• Work instruction
Word for word, restate the entries that follow.

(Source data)
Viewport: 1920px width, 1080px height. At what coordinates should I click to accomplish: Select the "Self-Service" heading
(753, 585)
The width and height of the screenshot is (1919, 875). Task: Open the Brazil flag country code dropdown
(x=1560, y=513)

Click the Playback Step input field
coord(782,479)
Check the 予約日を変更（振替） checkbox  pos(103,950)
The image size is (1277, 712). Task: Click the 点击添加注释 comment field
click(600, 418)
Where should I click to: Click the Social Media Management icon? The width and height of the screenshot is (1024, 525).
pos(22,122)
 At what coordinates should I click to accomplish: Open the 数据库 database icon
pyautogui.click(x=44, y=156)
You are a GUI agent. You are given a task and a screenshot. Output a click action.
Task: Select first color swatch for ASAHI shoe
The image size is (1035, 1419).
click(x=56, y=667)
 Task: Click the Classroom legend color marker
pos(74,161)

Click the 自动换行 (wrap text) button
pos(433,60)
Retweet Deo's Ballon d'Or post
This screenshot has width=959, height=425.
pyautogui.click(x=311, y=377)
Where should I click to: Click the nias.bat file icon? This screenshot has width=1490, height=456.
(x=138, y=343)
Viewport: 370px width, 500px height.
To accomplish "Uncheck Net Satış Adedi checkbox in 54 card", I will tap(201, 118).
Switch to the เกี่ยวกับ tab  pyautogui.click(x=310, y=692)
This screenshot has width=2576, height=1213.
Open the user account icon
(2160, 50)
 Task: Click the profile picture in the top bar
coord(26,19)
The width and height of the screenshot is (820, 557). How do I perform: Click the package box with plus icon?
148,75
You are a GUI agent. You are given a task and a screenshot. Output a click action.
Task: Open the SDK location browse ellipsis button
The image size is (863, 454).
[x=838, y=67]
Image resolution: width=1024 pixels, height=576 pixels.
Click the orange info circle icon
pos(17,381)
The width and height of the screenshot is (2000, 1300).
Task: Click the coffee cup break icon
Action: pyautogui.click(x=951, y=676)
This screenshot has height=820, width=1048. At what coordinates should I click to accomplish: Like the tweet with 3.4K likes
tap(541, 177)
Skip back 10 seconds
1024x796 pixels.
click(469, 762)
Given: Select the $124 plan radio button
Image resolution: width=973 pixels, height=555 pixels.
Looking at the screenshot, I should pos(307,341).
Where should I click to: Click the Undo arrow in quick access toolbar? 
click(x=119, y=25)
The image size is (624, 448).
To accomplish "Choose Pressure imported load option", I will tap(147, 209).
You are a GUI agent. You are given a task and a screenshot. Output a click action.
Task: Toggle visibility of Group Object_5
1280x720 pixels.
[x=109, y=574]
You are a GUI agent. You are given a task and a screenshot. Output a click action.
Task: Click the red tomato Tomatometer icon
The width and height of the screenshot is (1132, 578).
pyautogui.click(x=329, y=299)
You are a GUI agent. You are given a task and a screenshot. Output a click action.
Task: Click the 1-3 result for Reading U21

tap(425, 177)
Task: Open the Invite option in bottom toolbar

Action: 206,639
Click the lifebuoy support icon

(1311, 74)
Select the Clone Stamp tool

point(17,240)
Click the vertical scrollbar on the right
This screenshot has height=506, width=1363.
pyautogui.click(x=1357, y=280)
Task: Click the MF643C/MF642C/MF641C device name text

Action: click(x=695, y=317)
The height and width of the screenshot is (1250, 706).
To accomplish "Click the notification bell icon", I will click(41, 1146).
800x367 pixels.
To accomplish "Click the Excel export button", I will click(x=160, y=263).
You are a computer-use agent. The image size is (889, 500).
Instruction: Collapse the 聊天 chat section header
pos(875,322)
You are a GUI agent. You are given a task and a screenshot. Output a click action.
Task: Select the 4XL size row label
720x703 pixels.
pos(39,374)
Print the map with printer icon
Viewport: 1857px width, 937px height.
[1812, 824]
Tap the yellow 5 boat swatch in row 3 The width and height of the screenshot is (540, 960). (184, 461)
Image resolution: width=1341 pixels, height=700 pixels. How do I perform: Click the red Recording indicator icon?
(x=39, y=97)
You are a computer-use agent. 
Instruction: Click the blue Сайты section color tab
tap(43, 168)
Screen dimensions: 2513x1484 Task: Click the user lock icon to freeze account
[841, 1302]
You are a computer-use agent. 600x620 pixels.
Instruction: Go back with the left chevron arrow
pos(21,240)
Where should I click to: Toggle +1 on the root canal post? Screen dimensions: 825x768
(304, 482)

• Response to the task
Viewport: 1920px width, 1080px height. At what coordinates should I click to accomplish: Select the "Self-Service" heading
(753, 585)
The width and height of the screenshot is (1919, 875). Task: Open the Brazil flag country code dropdown
(x=1560, y=513)

Click the Playback Step input field
coord(782,479)
Check the 予約日を変更（振替） checkbox  pos(103,950)
The image size is (1277, 712). Task: Click the 点击添加注释 comment field
click(600, 418)
Where should I click to: Click the Social Media Management icon? The width and height of the screenshot is (1024, 525).
pos(22,122)
 At what coordinates should I click to accomplish: Open the 数据库 database icon
pyautogui.click(x=44, y=156)
You are a GUI agent. You are given a task and a screenshot. Output a click action.
Task: Select first color swatch for ASAHI shoe
The image size is (1035, 1419).
click(x=56, y=667)
 Task: Click the Classroom legend color marker
pos(74,161)

Click the 自动换行 (wrap text) button
pos(433,60)
Retweet Deo's Ballon d'Or post
This screenshot has width=959, height=425.
pyautogui.click(x=311, y=377)
Where should I click to: Click the nias.bat file icon? This screenshot has width=1490, height=456.
(x=138, y=343)
Viewport: 370px width, 500px height.
To accomplish "Uncheck Net Satış Adedi checkbox in 54 card", I will tap(201, 118).
Switch to the เกี่ยวกับ tab  pyautogui.click(x=310, y=692)
This screenshot has width=2576, height=1213.
Open the user account icon
(2160, 50)
 Task: Click the profile picture in the top bar
coord(26,19)
The width and height of the screenshot is (820, 557). How do I perform: Click the package box with plus icon?
148,75
You are a GUI agent. You are given a task and a screenshot. Output a click action.
Task: Open the SDK location browse ellipsis button
The image size is (863, 454).
[x=838, y=67]
Image resolution: width=1024 pixels, height=576 pixels.
Click the orange info circle icon
pos(17,381)
The width and height of the screenshot is (2000, 1300).
Task: Click the coffee cup break icon
Action: pyautogui.click(x=951, y=676)
This screenshot has height=820, width=1048. At what coordinates should I click to accomplish: Like the tweet with 3.4K likes
tap(541, 177)
Skip back 10 seconds
1024x796 pixels.
click(469, 762)
Given: Select the $124 plan radio button
Image resolution: width=973 pixels, height=555 pixels.
Looking at the screenshot, I should pos(307,341).
Where should I click to: Click the Undo arrow in quick access toolbar? 
click(x=119, y=25)
The image size is (624, 448).
To accomplish "Choose Pressure imported load option", I will tap(147, 209).
You are a GUI agent. You are given a task and a screenshot. Output a click action.
Task: Toggle visibility of Group Object_5
1280x720 pixels.
[x=109, y=574]
You are a GUI agent. You are given a task and a screenshot. Output a click action.
Task: Click the red tomato Tomatometer icon
The width and height of the screenshot is (1132, 578).
pyautogui.click(x=329, y=299)
You are a GUI agent. You are given a task and a screenshot. Output a click action.
Task: Click the 1-3 result for Reading U21

tap(425, 177)
Task: Open the Invite option in bottom toolbar

Action: 206,639
Click the lifebuoy support icon

(1311, 74)
Select the Clone Stamp tool

point(17,240)
Click the vertical scrollbar on the right
This screenshot has height=506, width=1363.
pyautogui.click(x=1357, y=280)
Task: Click the MF643C/MF642C/MF641C device name text

Action: click(x=695, y=317)
The height and width of the screenshot is (1250, 706).
To accomplish "Click the notification bell icon", I will click(41, 1146).
800x367 pixels.
To accomplish "Click the Excel export button", I will click(x=160, y=263).
You are a computer-use agent. The image size is (889, 500).
Instruction: Collapse the 聊天 chat section header
pos(875,322)
You are a GUI agent. You are given a task and a screenshot. Output a click action.
Task: Select the 4XL size row label
720x703 pixels.
pos(39,374)
Print the map with printer icon
Viewport: 1857px width, 937px height.
[1812, 824]
Tap the yellow 5 boat swatch in row 3 The width and height of the screenshot is (540, 960). (184, 461)
Image resolution: width=1341 pixels, height=700 pixels. How do I perform: Click the red Recording indicator icon?
(x=39, y=97)
You are a computer-use agent. 
Instruction: Click the blue Сайты section color tab
tap(43, 168)
Screen dimensions: 2513x1484 Task: Click the user lock icon to freeze account
[841, 1302]
You are a computer-use agent. 600x620 pixels.
Instruction: Go back with the left chevron arrow
pos(21,240)
Where should I click to: Toggle +1 on the root canal post? Screen dimensions: 825x768
(304, 482)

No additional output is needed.